I think there's going to be a lot of people that don't dig it, and it's not going to be their cup of tea.
And I intentionally leave questions unanswered and all this stuff that I'm doing.
But the reason I make it is for hopefully someone connects with it.
So to me, that's success.
Do you worry about or read criticism?
Do I read critiquette?
Yeah, totally.
I read all the reviews.
Really?
Yeah, and I'll reread reviews.
Wow.
Yeah, and I'm probably...
And take it seriously or process it, yeah?
Take it seriously and really think about what they're saying, you know, and think about, like,
there was some review that just came out.
It was like the first not good review.
It was like, okay, but it was for this movie.
And a lot of things, like, I, like was really specific.
I reread it, like, five.
times because I'm a freak. I was like, he's not getting this and he's not getting this.
But I don't know. I'm a weirdo. But I do, I'm fascinated to see how people interpret what I'm
doing if that makes sense. It does. Do you, do you feel it necessary to clarify some of those things?
Or do you want it to be open? Well, specifically with this movie, I don't feel it necessary to talk
about that because I leave things open intentionally. The movie's about the unknown. Like,
we can't know more than the characters. We have to.

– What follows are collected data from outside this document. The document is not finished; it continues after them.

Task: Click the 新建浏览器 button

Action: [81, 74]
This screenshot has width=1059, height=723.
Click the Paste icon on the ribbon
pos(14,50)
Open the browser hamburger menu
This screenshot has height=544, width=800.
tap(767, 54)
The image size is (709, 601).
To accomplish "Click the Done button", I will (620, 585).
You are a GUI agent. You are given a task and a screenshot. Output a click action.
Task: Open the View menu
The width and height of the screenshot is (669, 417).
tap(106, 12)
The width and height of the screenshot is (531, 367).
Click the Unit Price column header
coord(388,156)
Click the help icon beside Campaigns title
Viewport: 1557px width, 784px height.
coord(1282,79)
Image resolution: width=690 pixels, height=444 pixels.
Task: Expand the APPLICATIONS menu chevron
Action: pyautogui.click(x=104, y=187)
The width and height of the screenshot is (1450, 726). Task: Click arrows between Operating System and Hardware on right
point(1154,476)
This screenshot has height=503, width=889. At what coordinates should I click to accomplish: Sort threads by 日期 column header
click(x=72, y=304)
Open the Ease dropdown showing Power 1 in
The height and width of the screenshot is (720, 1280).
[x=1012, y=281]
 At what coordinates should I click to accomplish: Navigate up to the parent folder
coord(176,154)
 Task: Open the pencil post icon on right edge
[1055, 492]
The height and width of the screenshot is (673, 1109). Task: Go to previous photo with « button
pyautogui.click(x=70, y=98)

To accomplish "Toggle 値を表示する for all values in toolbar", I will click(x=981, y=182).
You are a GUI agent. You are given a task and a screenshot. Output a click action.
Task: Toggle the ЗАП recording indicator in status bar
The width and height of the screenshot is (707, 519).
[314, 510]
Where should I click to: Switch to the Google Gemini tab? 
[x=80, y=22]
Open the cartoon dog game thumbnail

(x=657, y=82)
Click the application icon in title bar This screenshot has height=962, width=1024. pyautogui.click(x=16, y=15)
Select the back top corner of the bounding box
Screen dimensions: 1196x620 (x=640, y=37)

to know what the characters know and experience it like that.
And like I purposely put in what's in the movie for a reason so that,
however, for the life of the movie, people that dig it and whatnot,
hopefully people take different things and read different things into it.
And it's very intentional.
So I don't feel the need to explain myself, but I also don't want to come off as like
annoying because I won't explain the movie.
So it's like a fine line to balance if that makes sense.
So in a different version of this movie made by a different filmmaker, there would have been a sequence where we see a newscast on television that explains the origin of what's happened to society.
You know, I'm wondering if you want all of your films to feel grounded in reality.
This really works in a lot of ways because, like you say, it's only what the character's experience is what we understand.
There's no explicative moments here with stuff like that.
Is that something that you always want to capture, or can you see yourself doing something?
something more fantastical?
That's a great question.
I know for now that's all I want to do.
But like I don't like I want like I want to challenge myself do new stuff.
So who knows what's in the future.
But like now with this movie and then the new thing I'm writing, that's my jam.
So I want to do that.
But I don't know.
Honestly, I'm open to whatever.
Do you see yourself making a big studio movie at any time in the future?
I know I grew up loving those kinds of movies and I,
if it's the right material totally,
but I would never,
like,
I can't jump into something
that I don't, like,
love and believe in in my heart
and I'm not going to do something
just to, like,
like, I'm not going to try
to get a studio movie
just to get a studio movie.
You know,
so many are made,
and a lot of bad movies are being made,
and, you know,
I don't want to waste anyone's time.
What about Alien 7?
They come to you.
Yeah, they want you.
The funny thing, like, alien is like,
you know, that's my childhood,
but I don't think I would ever do an alien movie.
Good to know.
Well, Trey, thank you so much for being here. This was a great conversation.
Thank you, man. It was a pleasure.
Thanks again to Cam Collins and Trey Edward Schultz.